• Exercise aim: Quote the material below word for word, starting at the line that contains "Open the Heading 1 cell type dropdown" and ending with the line that contains "Action: pyautogui.click(x=1525, y=42)", both lines included.

• Exercise data:
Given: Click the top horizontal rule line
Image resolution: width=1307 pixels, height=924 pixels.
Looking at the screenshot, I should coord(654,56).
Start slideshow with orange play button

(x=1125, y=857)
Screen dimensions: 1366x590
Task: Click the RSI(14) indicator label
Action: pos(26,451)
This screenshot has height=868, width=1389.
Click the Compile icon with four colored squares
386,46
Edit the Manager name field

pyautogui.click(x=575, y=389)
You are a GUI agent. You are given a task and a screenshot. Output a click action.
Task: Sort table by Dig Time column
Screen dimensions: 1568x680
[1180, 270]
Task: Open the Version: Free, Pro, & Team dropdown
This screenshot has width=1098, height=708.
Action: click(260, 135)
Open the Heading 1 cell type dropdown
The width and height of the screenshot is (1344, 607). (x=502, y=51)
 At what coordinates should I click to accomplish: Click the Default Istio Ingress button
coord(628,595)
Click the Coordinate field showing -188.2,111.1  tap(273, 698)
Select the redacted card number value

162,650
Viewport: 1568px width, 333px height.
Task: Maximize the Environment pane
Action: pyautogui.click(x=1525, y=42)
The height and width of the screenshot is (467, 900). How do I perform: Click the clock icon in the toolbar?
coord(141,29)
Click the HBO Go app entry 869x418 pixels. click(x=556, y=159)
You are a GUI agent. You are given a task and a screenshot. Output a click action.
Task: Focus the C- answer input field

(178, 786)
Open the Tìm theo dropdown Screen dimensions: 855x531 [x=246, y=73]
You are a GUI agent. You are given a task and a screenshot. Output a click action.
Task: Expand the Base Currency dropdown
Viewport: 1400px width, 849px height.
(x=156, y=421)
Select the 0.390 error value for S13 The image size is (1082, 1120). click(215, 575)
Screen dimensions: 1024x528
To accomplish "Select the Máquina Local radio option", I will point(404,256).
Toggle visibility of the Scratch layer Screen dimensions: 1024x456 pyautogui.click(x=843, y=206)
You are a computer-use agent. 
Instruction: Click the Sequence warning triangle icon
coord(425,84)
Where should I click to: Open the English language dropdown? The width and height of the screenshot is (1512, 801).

• Exercise answer:
Open the Heading 1 cell type dropdown
The width and height of the screenshot is (1344, 607). (x=502, y=51)
 At what coordinates should I click to accomplish: Click the Default Istio Ingress button
coord(628,595)
Click the Coordinate field showing -188.2,111.1  tap(273, 698)
Select the redacted card number value

162,650
Viewport: 1568px width, 333px height.
Task: Maximize the Environment pane
Action: pyautogui.click(x=1525, y=42)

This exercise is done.